Wyatt would remain in pre-trial confinement for the next six months, most of it in lock down. When Wyatt got comfortable in one facility, he'd be moved to another one. "That's a hell in itself," he said.
In his cell that first day, he said, he fell to the floor and stayed there for several hours, crying uncontrollably. "I couldn't believe I killed someone."
It was not Wyatt's first time driving drunk. His parents had done their best to instill in Wyatt and his three younger brothers the same Air Force values they tried to live by. But he'd been a rebellious teenager, he said, drinking and getting behind the wheel more than once while a high school student at Kadena Air Base, Japan.
Wyatt loved life overseas and hoped to remain in Japan and gain residency. When that didn't work out, Wyatt chose the only other life he knew.
He joined the Air Force in January 2011. It was a turning point, a time to straighten up.
As part of the 673rd Communications Squadron at Elmendorf — Wyatt's first and last assignment — he heard some reminder at least once a week about the perils of drinking and driving and the military shuttle that would pick them up if they'd had too much.
Which is why he'd left his car at his friend's house that night and relied on taxis and shuttles. Until he didn't.
After six months in jail, Wyatt's family was able to come up with $30,000 to bail him out and arrange for a court-mandated custodian to monitor him around the clock. He resumed his Air Force duties. An ankle monitor tracked his movements.
But the freedom, such as it was, was short-lived.
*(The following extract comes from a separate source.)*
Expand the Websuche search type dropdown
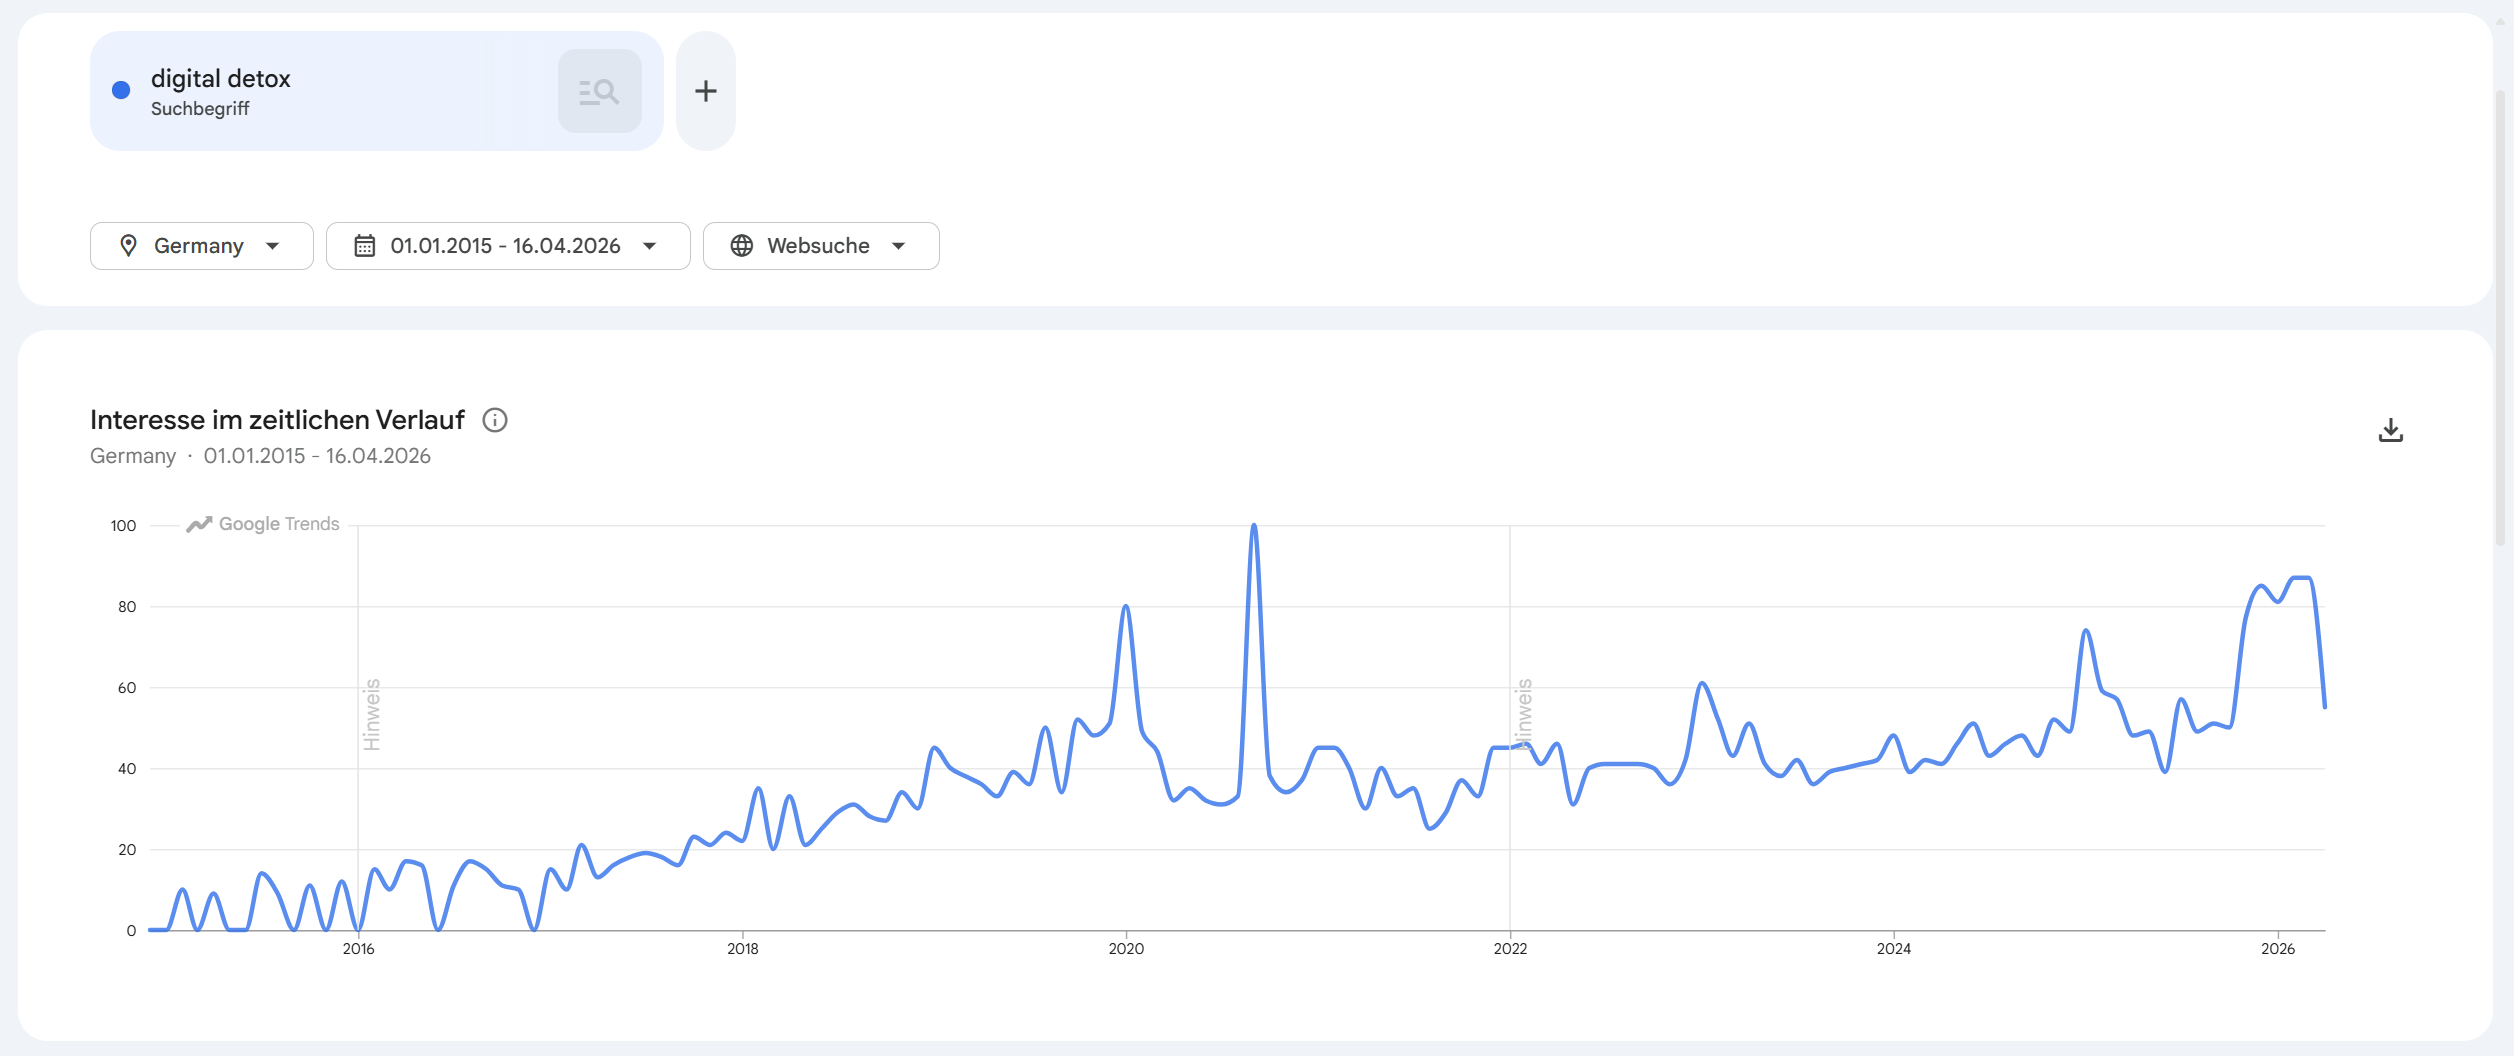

Facing a possible 99-year prison term for DUI, manslaughter and seven counts of assault — one for each of the passengers in the two cars — Wyatt decided to take a plea deal that would amend the charges to second-degree murder, first-degree assault and drunken driving and cap his sentence at 30 years.
At the Dec. 19 sentencing hearing, Bret Wyatt testified that his son wished it had been him who'd died in the crash instead of Townes-Sweatt.
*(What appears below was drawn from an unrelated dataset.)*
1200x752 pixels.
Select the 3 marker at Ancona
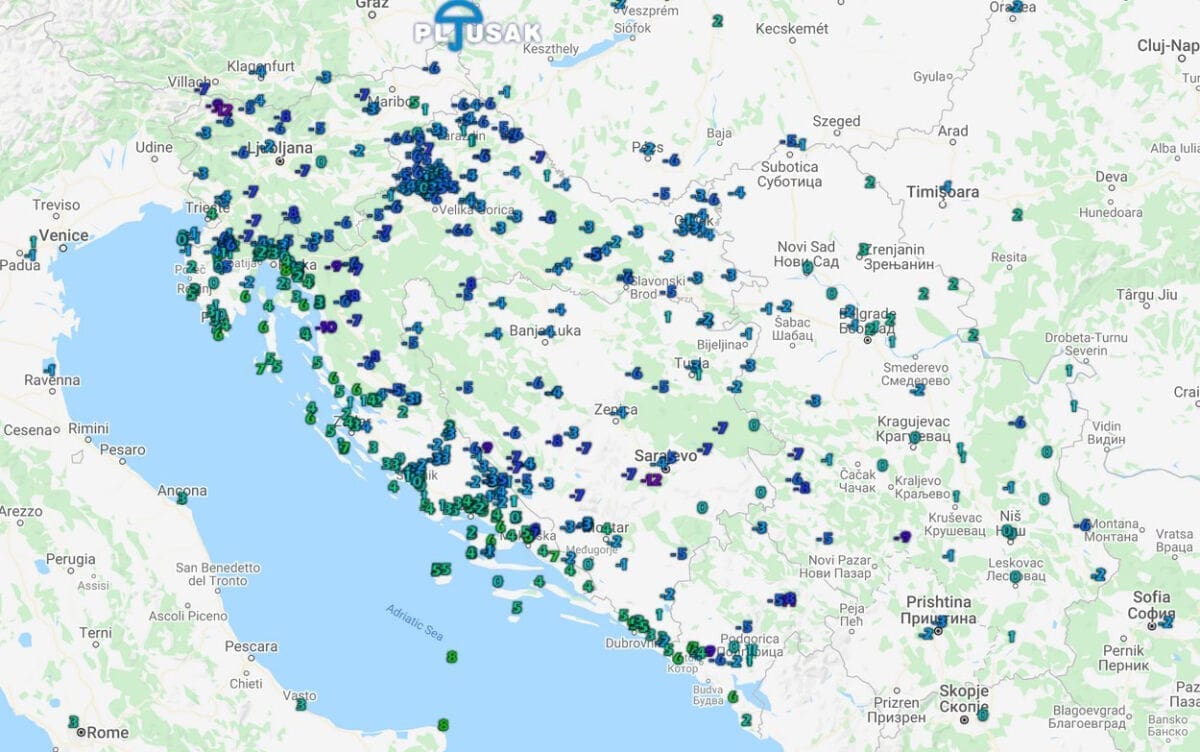tap(182, 498)
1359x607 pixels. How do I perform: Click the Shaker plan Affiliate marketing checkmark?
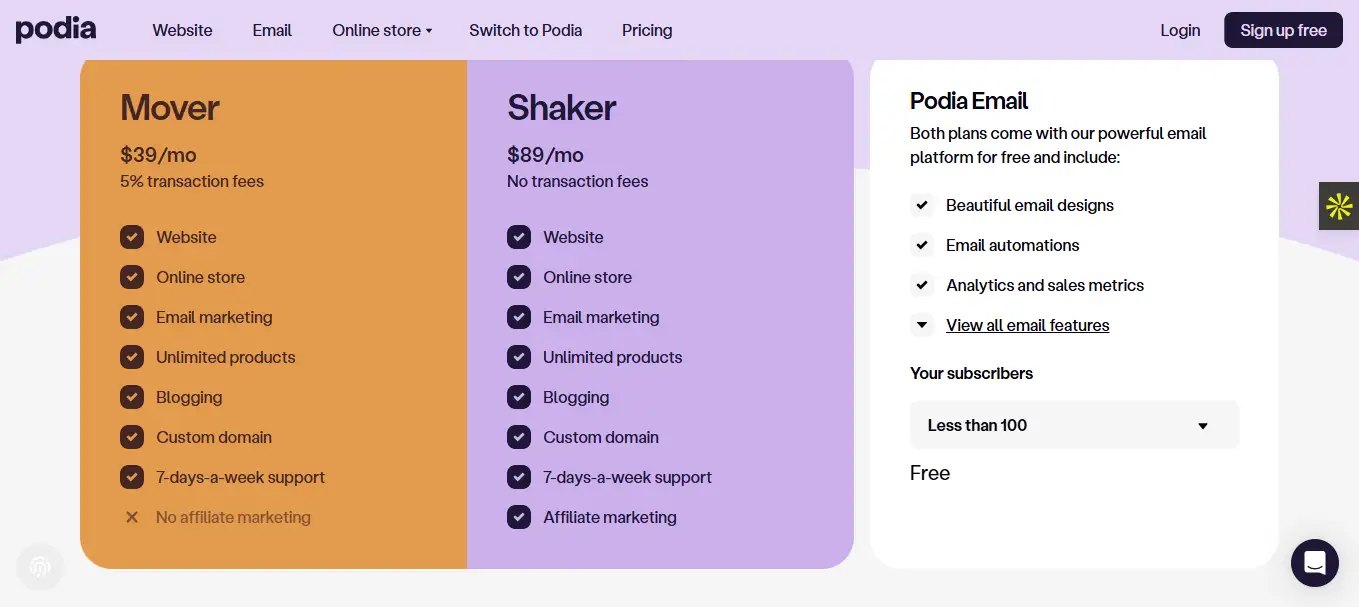tap(519, 517)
It was one of the lowest moments since the morning of the crash, Wyatt said, listening to his family and the family of the victim speak in court.
His grandmother testified that her grandson was not a monster despite the second-degree murder conviction.
And then there was Townes-Sweatt's mother and sister, Jamaesha Sweatt, who delivered a most unexpected message: They had forgiven Wyatt for all he had taken from them, and they hoped he would one day be able to forgive himself.
Their forgiveness — and the peace that came with it — had not happened overnight, Sweatt-Sanders said. For two months, she was in the grips of grief, unable to pull herself together long enough to go to work.
"I prayed and prayed and prayed a lot," she said. A friend from church gently encouraged her to be grateful for the 20 years she had with her daughter.
"I've changed a whole lot since this happened. I've grown in wisdom and love," Sweatt-Sanders said. Wyatt is "having his life lessons, too. Even though it was tragic what happened, he's going to come out a better person."
Before the crash, Wyatt took pride in being the oldest of four children. He liked to think his brothers — one of whom also joined the Air Force — looked up to him. There was no pain in imagining the future; Wyatt wanted to make it to the top of the enlisted ranks, earn a diving certification and retire in Japan, where he would take people on diving trips.
"I've got a title of murderer now," he said.
According to the Office of the Air Force Surgeon General, 1,232 airmen, more than three a day, were picked up by civilian or military authorities in 2014 for driving under the influence, a slight decrease from 1,391 the year before.
Those airmen were referred to the Air Force Alcohol and Drug Abuse Prevention and Treatment program, called ADAPT for short.